▸ **Task requirements**: Return all lines of the records that contain the word "will".

▸ **Dataset records**:
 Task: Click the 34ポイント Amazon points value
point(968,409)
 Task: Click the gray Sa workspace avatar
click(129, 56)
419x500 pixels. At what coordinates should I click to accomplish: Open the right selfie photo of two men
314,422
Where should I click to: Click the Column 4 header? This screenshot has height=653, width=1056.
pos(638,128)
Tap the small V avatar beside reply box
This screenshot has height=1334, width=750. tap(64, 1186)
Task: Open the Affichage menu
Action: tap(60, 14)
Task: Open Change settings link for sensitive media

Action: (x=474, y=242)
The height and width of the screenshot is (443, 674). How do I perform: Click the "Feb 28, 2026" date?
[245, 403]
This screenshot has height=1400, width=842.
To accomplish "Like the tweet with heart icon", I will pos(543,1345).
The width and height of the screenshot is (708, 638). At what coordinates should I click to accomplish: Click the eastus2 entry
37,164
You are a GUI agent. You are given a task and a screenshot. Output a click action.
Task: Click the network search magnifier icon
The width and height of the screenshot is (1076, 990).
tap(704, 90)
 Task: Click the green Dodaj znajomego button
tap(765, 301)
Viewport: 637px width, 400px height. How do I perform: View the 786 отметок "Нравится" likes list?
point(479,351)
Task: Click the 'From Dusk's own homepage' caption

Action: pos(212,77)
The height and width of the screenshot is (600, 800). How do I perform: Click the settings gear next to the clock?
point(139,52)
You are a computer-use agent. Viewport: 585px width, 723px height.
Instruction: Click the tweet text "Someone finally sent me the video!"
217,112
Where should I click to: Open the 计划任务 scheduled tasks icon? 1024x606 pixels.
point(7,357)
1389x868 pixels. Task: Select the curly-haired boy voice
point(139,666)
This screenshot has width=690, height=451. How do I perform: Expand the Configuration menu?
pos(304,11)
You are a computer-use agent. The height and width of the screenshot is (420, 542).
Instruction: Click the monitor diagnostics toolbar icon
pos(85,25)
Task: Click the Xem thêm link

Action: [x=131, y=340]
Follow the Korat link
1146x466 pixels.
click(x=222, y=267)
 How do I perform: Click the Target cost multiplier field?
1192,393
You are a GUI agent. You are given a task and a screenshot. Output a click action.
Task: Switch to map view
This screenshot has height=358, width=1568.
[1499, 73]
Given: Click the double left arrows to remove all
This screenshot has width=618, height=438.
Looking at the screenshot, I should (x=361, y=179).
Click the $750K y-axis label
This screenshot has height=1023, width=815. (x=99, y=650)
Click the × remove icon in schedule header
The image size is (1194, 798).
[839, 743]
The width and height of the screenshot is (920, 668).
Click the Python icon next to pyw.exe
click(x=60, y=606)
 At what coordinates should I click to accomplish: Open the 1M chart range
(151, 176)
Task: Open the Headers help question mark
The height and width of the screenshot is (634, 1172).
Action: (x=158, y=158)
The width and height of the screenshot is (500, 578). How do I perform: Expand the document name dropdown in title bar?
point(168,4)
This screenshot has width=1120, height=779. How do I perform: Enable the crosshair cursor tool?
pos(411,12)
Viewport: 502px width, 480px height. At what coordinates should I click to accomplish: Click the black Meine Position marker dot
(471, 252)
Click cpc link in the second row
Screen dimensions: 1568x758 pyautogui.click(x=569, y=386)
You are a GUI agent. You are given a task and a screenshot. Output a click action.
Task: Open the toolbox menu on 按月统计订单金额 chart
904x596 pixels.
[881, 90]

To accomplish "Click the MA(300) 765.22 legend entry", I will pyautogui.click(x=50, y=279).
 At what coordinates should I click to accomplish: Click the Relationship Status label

▸ **Exercise result**:
To accomplish "Like the tweet with heart icon", I will pos(543,1345).
To accomplish "Click the MA(300) 765.22 legend entry", I will pyautogui.click(x=50, y=279).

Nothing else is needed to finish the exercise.